El comité de selección ha estado compuesto por: Óscar Alonso Molina (Madrid), Iván de la Torre (Sevilla), Mariano Navarro (Madrid), Chus Tudelilla (Zaragoza), Alicia Ventura (Valencia) y las galerías Alarcón Criado (Sevilla), Ángeles Baños (Badajoz), Adora Calvo (Salamanca), Set Espai d’Art (Valencia) y Juan Silió (Santander).

En esta 13a edición de la Bienal las mujeres artistas del panorama del arte contemporáneo nacional han sido simplemente ninguneadas. Entendemos que no ha habido una voluntad consciente o deliberada de no contar con ellas, si no que el comité ha ignorado su código deontológico en lo que a materia de igualdad se refiere, prestando ninguna atención a una cuestión tan elemental como es la PARIDAD en el contexto de un proyecto cultural en una plataforma pública universitaria.  Considerablemente grave es también el hecho de que el recién extinto Patronal Especial Martínez Guerricabeitia de la Fundación general de Universidad de Valencia contaba con nada menos que con el Vicerrector de Cultura e Igualdad Antonio Ariño Villaroya.

Por lo tanto resulta llamativo que el comité de selección esté compuesto por 5 teóricos más 5 galerías de arte, encargados de seleccionar -a través de unos procedimientos un tanto opacos- las propuestas para configurar la muestra. En ediciones anteriores, la fundación ha aportado un fondo para la adquisición de obra. Estas compras vienen determinadas por los miembros del Patronato. Así pues, creemos que una elevada influencia de agentes del mercado en este tipo de propuestas diseñadas desde la Universidad de Valencia, es terreno abonado para prácticas de dudosa naturaleza. Cabría esperar un comité profesionalizado, lo más desvinculado de la fundación, donde no hubiera lugar para el intrusismo de agentes del mercado o comercio del arte; de lo contrario, el conflicto de interéses esta servido.

Llegados a este punto no está de más preguntarse por qué modelo de gestión se decantará en lo sucesivo la Sala Martínez Guerricabeitia tras la desaparición de Patronato, así como poner sobre la mesa la necesidad de sacar a concurso la plaza de dirección de actividades.

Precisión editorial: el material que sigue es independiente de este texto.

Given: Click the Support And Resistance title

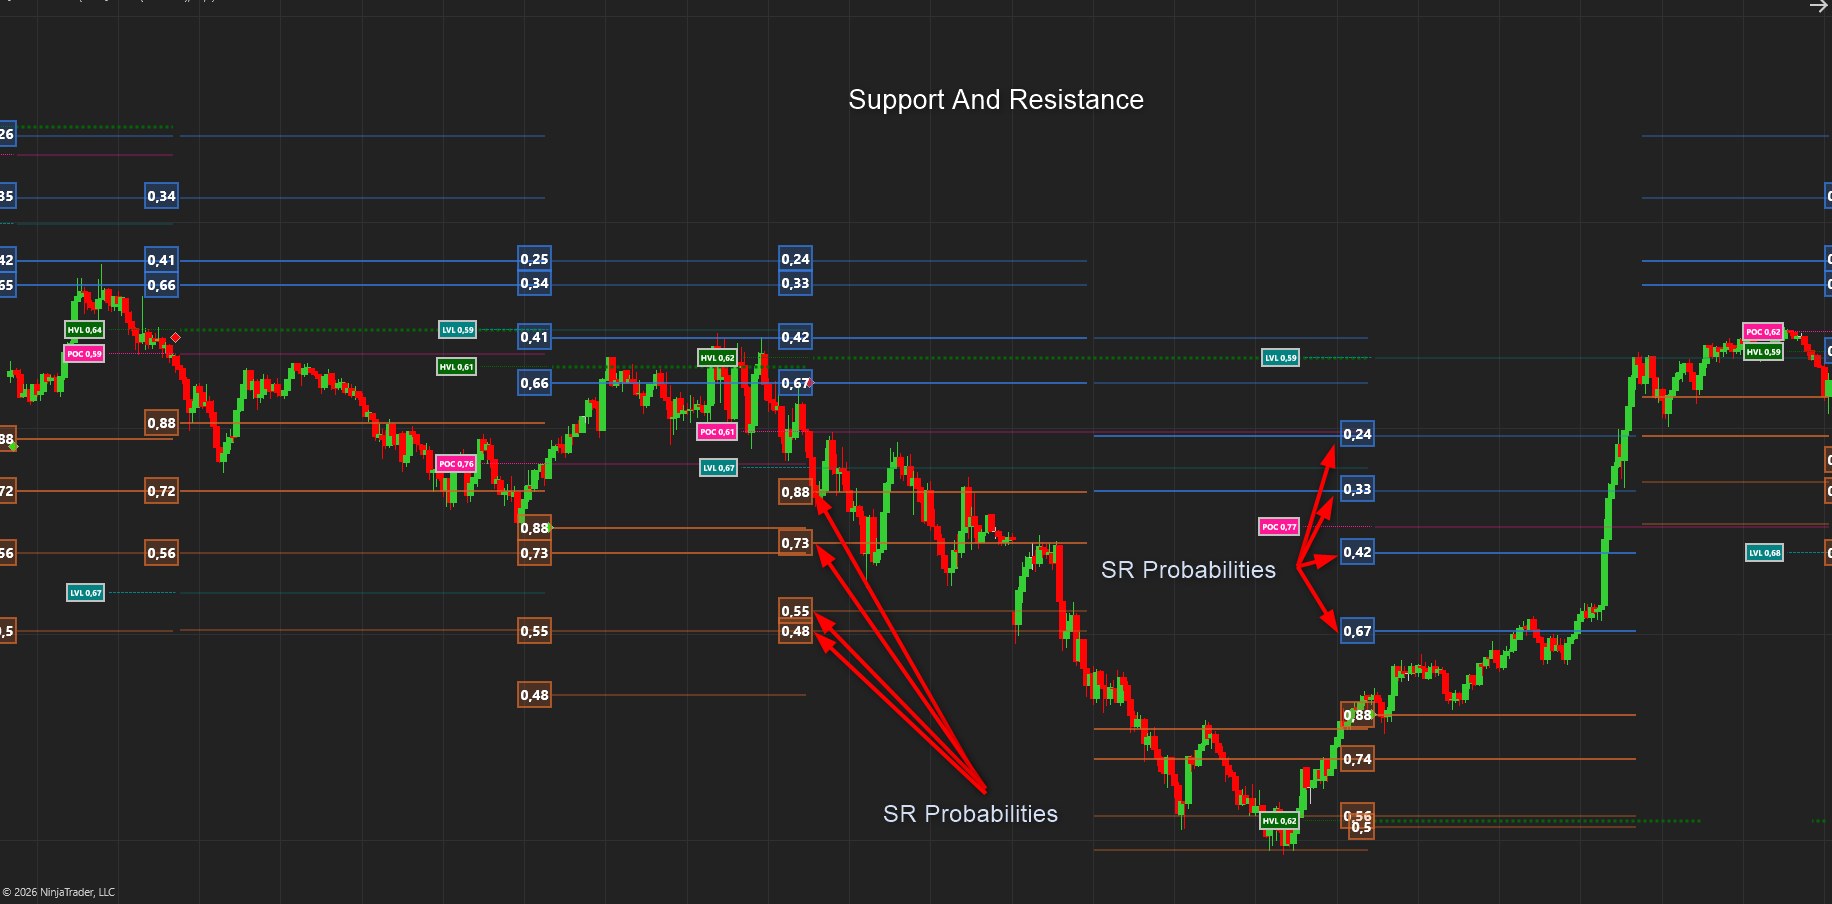Looking at the screenshot, I should pos(995,100).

Para concluir, creemos que es esencial que un ente público como la Universidad de Valencia implemente y tenga un conocimiento real del Código de Buenas Prácticas con el que la propia Conselleria de Cultura hizo público recientemente su compromiso. El respeto en lo que a materia de igualdad y transparencia se refiere es un requisito indispensable para garantizar el derecho a la participación de todas y todos lo/as creadore/as del contexto cultural de la Comunidad Valenciana.